"It is hard for other people to give up on the notion of design simplicity. For example, the notion of simple design is espoused in some of the new methodologies, such as Extreme Programming (XP) and Agile Development (AD) (they suggest seeking the simplest design solution that could possibly work). Certainly, for some kinds of very simple problems the design probably can be made simple. But for problems of substance, the XP/AD approaches harbor serious dangers." - Robert Glass, "Facts and Fallacies of Software Engineering"This quote hits home. Recently I've worked on a high-level design for a problem and, while a challenging problem from technical, I noticed how much people think differently about designs. Not only from this recent experience, but from other experiences, I can see the designers leaning towards XP/AD approaches, where one just take the requirements at hand and solve the problem. The main point is that you can't anticipate the future and things change, from business priorities to technologies, so it's very likely that you will scrap that design and do something different anyway. With that in mind, why overengineer the solution?
"Missing requirements are the hardest requirements errors to correct." - Robert Glass, "Facts and Fallacies of Software Engineering"This other quote also hits home. In the rush to get some designs done - who can wait for the requirements to be clarified? - there's a tendency to go with a solution that satisfies the known requirements. By not going the extra mile and trying to find out the direction the company is going into and taking that into account, you take the risk of moving on with a solution that cannot be reused with the requirements that could have been uncovered and taken into consideration. One important point, though, is that there are various levels of design decisions that one can be made. Whether you go with data store A or B can have a significant impact and be very hard to change later without a major rebuild of the software. Making a wrong low-level design, while also having some cost to redo and improve, can be much more isolated and manageable.
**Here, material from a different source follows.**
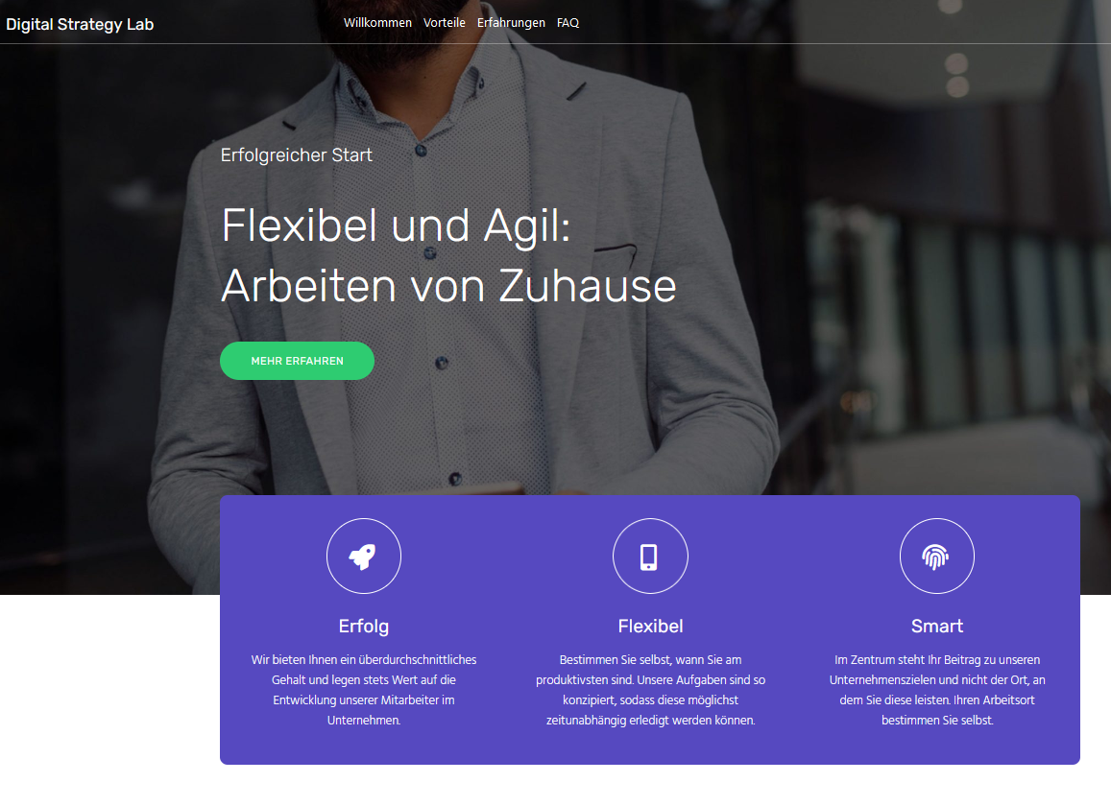Click the Erfolgreicher Start subtitle
This screenshot has height=806, width=1111.
point(296,155)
"[...] that leaves us with the notion of optimal design. There are a few people who believe in seeking and achieving optimal design, particularly those who espouse scientific approaches to the problems of business applications (for example, so-called management scientists). But all too often those optimality-seeking scientific approaches work only for a vastly simplified version of the real problem being undertaken. In those circumstances, a solution may, in fact, be optimal but at the same time be useless." - Robert Glass, "Facts and Fallacies of Software Engineering"The other extreme takes place when an "optimal" solution is attempted. Better to quote Glass again, "For complex processes, we learned from Simon (1981) that optimal design is usually not possible, and we must strive instead for what Simon calls a 'satisficing' solution. Satisficing (rather than optimizing) solutions are those that can be seen to satisfy enough of the criteria for a good design that it is worth taking the risk of choosing that approach and proceeding with problem solution, given that an optimal design is likely to be either impossible or not cost-effective to find." I've seen that happening as well, and either the designer never gets anywhere, or it's cut short in the interest of time and design turns out to be worse than if a more pragmatic solution had been attempted.
Ideally we'd like to take a pragmatic approach from the hardest design problems and try to clarify requirements along the way. Definition of "hardest" and critical requirements is a judgment call are among the things that will depend quite a lot on the designer's experience. Also the experience will help decide what is to be left aside or deprioritized, as well not designed at all at a high-level - and left to the coder to work on this design.
Overdesigning a solution where the coder doesn't make any decision and does not exercise creativity is another point that must be avoided. The line where one may be missing important design aspects and where one is overdesigning is blurry, and top designers tend to know where it lies.